As Christmas approaches, stores and markets in Slovakia start to stock bundles of thin wafers called vianočné oplátky or oblátky, depending on the region. Crisp and slightly sweet, the wafers have Christmas-themed pictures imprinted on them. There are also savoury oplátky, often with caraway seeds.
Every year a few people in our village sell them, and so I a few years ago I asked one grandma if I could come over to learn how they are made. When I come over, Pani (Mrs.) Zvonárová was finishing up the oplátky batter. She poured melted butter through a sieve and stirred a pot of flour, milk, sugar, and butter. I asked her if she has a specific recipe or if she puts it together “by eye”, as they say in Slovak. “By eye,” she said. “When I first started it was always too thick or too thin, but now I usually get it. If the batter sticks to the wafer iron, I put it in the fridge overnight and the next day it works.”
She poured a small amount of batter into a little enamel cup, stuck in a spoon, and started to shuffle to the living room, where the wafer iron was set up. She stopped on the way out of the kitchen and added water. “It’s a little thick,” she murmured.
A wood cooking stove in the kitchen radiated warmth, with a few pots containing lunch on top. I gravitated immediately to the stove; I grew up with a wood stove but didn't have one, and I missed its cosy warm dry heat. Pan (Mr.) Zvonár added a few more sticks of wood when he saw me warming my hands – even though they weren’t actually cold.
Pani Zvonárová sat down to the oplátky maker, waiting for it to warm up. Her husband sat behind her on a bed, and resumed his task of tying golden thread around salónky, chocolate candy wrapped in bright colourful foil. The threaded salónky will be hung up on the Christmas tree, where children will sneak them, leaving empty wrappers, although adults say they shouldn't be eaten until after Epiphany, January 6.
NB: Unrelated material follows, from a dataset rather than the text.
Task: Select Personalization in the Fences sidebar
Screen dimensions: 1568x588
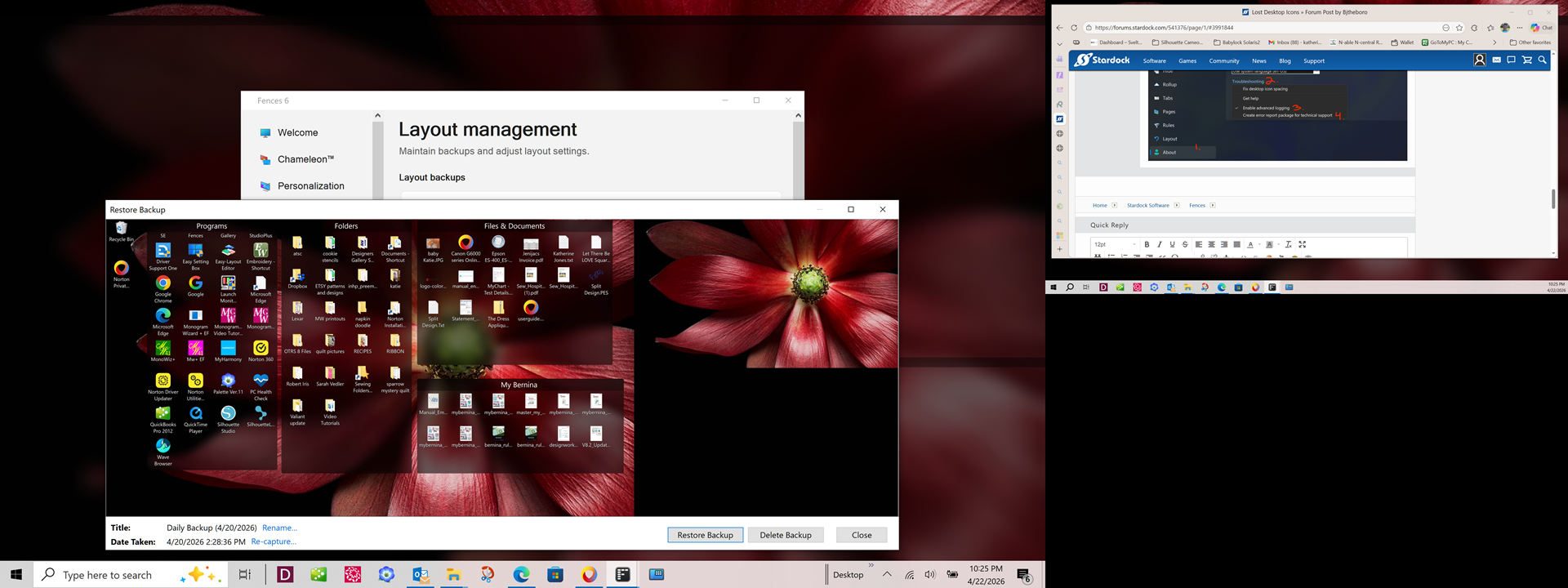Action: pyautogui.click(x=310, y=186)
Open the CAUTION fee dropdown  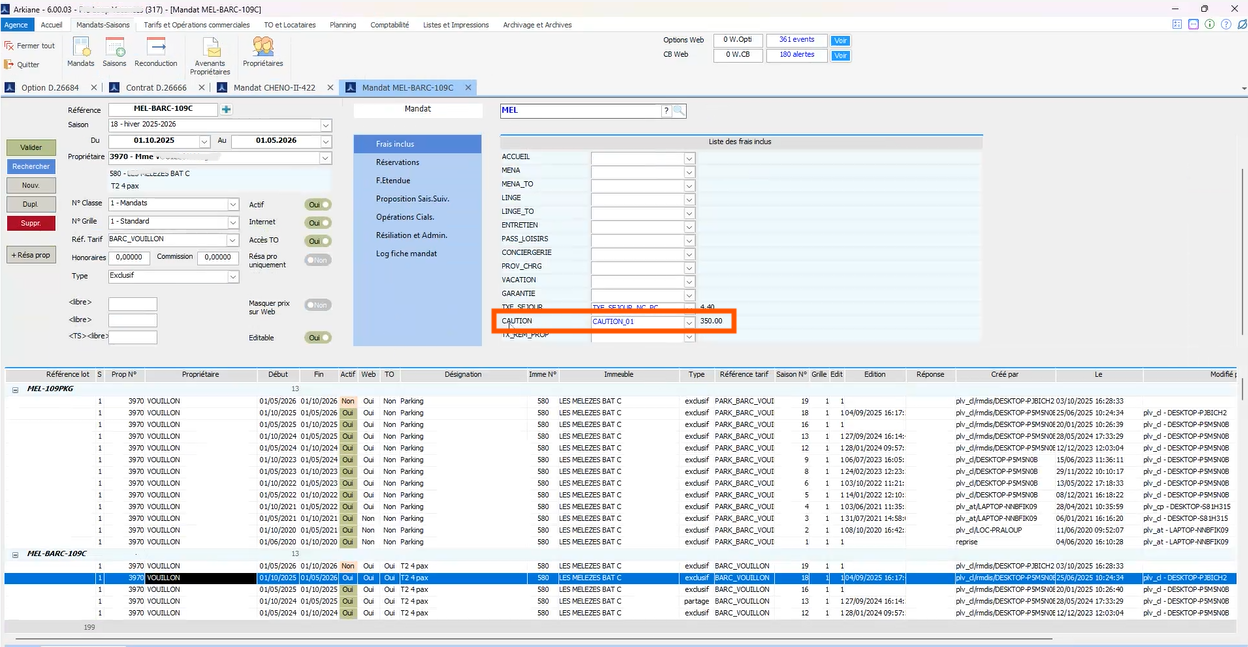(x=689, y=322)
Originating in Poland, oplátky were a symbol of the Eurcharist celebrated in Roman Catholic churches. As far as I understand, the wafers in Poland are still only flour and water and rather tasteless; the wafer is passed around the table and each person breaks off a piece. In Slovakia, milk, butter, and sugar are added to the batter to make a crisper, slightly thicker, wafer. At the beginning of the Christmas Eve meal, honey is drizzled between wafers to make oplátky sandwiches.
It’s a tradition that has moved its way west fairly recently, however – as a child Pani Zvonárová had never heard of oplátky. The border between Slovakia and Poland has moved a few times, so parts of Slovakia were once part of Poland, and some traditions became shared.
She has been making them for about 10 years, selling them, as we say in English, like hot cakes. She sells as much as she makes, and is barely able to keep some back for her own family. Her son and daughter-in-law have joined her in making them.
Oplátky makers used to be flat rounds made from cast iron on the end of long handles that were held over the fire of a cook stove, with one of the stovetop rounds removed. Now they are electric – and not cheap, easily costing over 300 euro.
The first step in making oplátky is to run cloth covered beeswax quickly over the surface, to lessen the chance of the batter sticking. She then took the enamel cup and ran a soup spoon of batter across the surface, making a narrow line that spreads over the surface when the wafer maker is closed.
She pressed the top of the iron down; it hissed, steam rising and excess batter oozing out the sides. Pani Zvonárová ran the end of a pointed stick around the wafer maker to take off the extra batter. She dumped it into a container that she then gives to the dog. The dog is starting to look like a pig, she said.
The wafer iron doesn't have a temperature gauge, only on and off, so she regulated the heat as the oplátky bakes, turning it on and off as needed. When it’s done she slid a thin knife underneath to lift it off. If she missed scraping down a side, she will use scissors to even it out.
Making oplátky takes patience. If a wafer sticks badly, she has to turn off the machine, wait for it to cool down, clean the gunk from the fine lines, and try again. Sometimes a wafer is too thin or breaks as she lifts it off.
With 10 years of experience behind her, it still takes 2.5 hours to make 60 wafers, she told me. The price for homemade oplátky suddenly doesn't seem so expensive.
As the couple work alongside each other, they tell me stories from their life. They met at a communist communal dairy farm where they both worked. Even today, the farm still sends each of them a package of salónky at Christmas. Four children together, one daughter passed away young from cancer.
After about an hour the white enamel cup needed to be refilled and Pani Zvonárová’s leg had started to cramp. She hobbled around, trying to get the blood flowing again. The muscles get so tight the blood doesn’t go through, she explained, giving her leg a few bangs.
She gave me a bag of broken wafers for my children to snack on as I leave, their lunch on the wood stove now ready. The oblátky we eat on Christmas Eve will have that much more meaning now, knowing the stories of the hands that made them and the work that is involved.